Fighting social injustice, by caring for migrants and the poor, is just as holy a pursuit for Catholics as opposing abortion, declared Pope Francis in a major 100-page document issued by the Vatican on Monday.
Pope Francis softened the Roman Catholic Church stance on abortion yet again, marking another significant moment as the Church has one of the strongest anti-abortion stances among religious institutions. By telling Catholics to not give “excessive importance” to certain positions, like opposing abortion, while ignoring other issues, like immigration, he also appeared to dig at single-issue conservatives.
“The other harmful ideological error is found in those who find suspect the social engagement of others, seeing it as superficial, worldly, secular, materialist, communist or populist,” wrote Pope Francis. “Our defense of the innocent unborn, for example, needs to be clear, firm and passionate. Equally sacred, however, are the lives of the poor, those already born, the destitute, the abandoned and the underprivileged, the vulnerable infirm and the elderly exposed to covert euthanasia, the victims of human trafficking, new forms of slavery, and every form of rejection.”
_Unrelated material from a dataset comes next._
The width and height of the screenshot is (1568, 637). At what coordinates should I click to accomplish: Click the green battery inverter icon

The new document — which came in the form of an “apostolic exhortation” titled “Gaudete et Exsultate,” or “Rejoice and Be Glad” — focuses on how people can be holy in a contemporary, secular world. The idea is Christians cannot grow in holiness with prayer alone but need to help those in need. This is the fifth major document Francis wrote in his five-year papacy. Controversy arose after Francis’ last apostolic exhortation in 2016, in which he cautiously permitted some divorced and remarried Catholics to receive Communion.
This time, the apostolic exhortation highlights the plight of migrants, an issue Francis has repeatedly called attention to. While elevating migrants and the poor more broadly, he noted the hypocrisy of some Catholic groups who ardently oppose abortion while they oppose or ignore legislation that helps immigrants.
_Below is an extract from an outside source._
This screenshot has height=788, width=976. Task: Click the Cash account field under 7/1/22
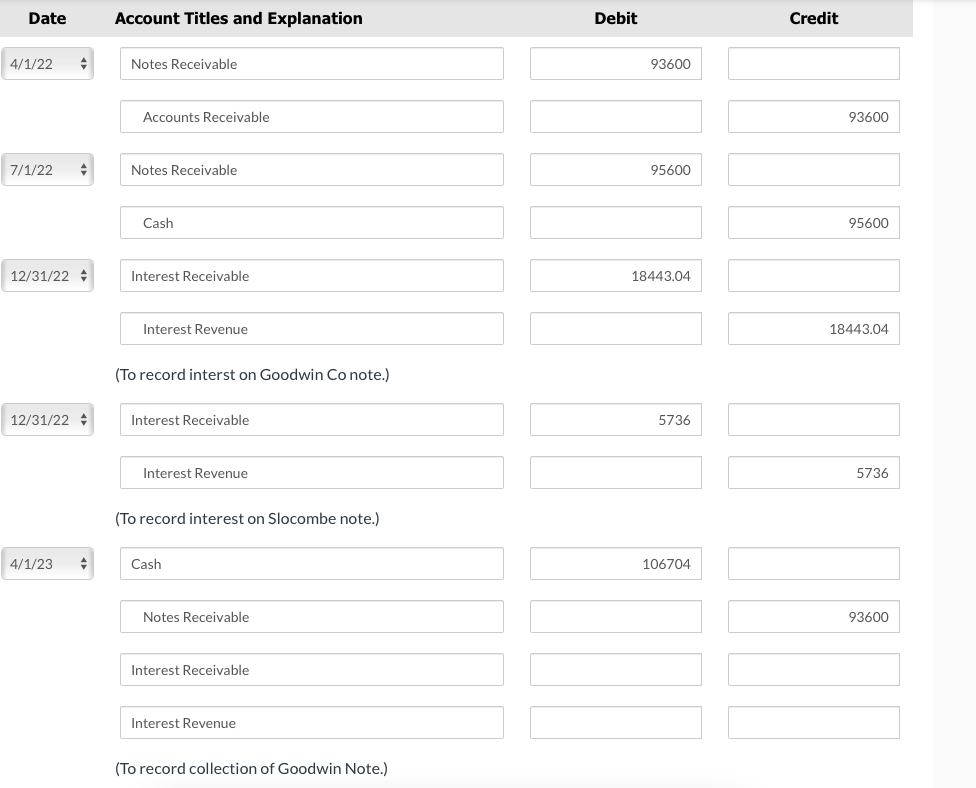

“We often hear it said that, with respect to relativism and the flaws of our present world, the situation of migrants, for example, is a lesser issue,” he wrote. “Some Catholics consider it a secondary issue compared to the ‘grave’ bioethical questions.”
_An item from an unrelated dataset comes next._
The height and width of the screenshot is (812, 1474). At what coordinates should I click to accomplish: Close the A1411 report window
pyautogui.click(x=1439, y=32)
“That a politician looking for votes might say such a thing is understandable, but not a Christian,” he continued.
Pope Francis continues to splinter with the Church, particularly on the issue of abortion, despite criticism from hardliners. In one of his first lengthier interviews in 2013, he said the Catholic Church was too “obsessed” with the procedure. And in 2015, he permitted priests to offer absolution for abortion. While the 2015 letter didn’t do much in the way of theology, it did symbolize a seismic shift for the Church.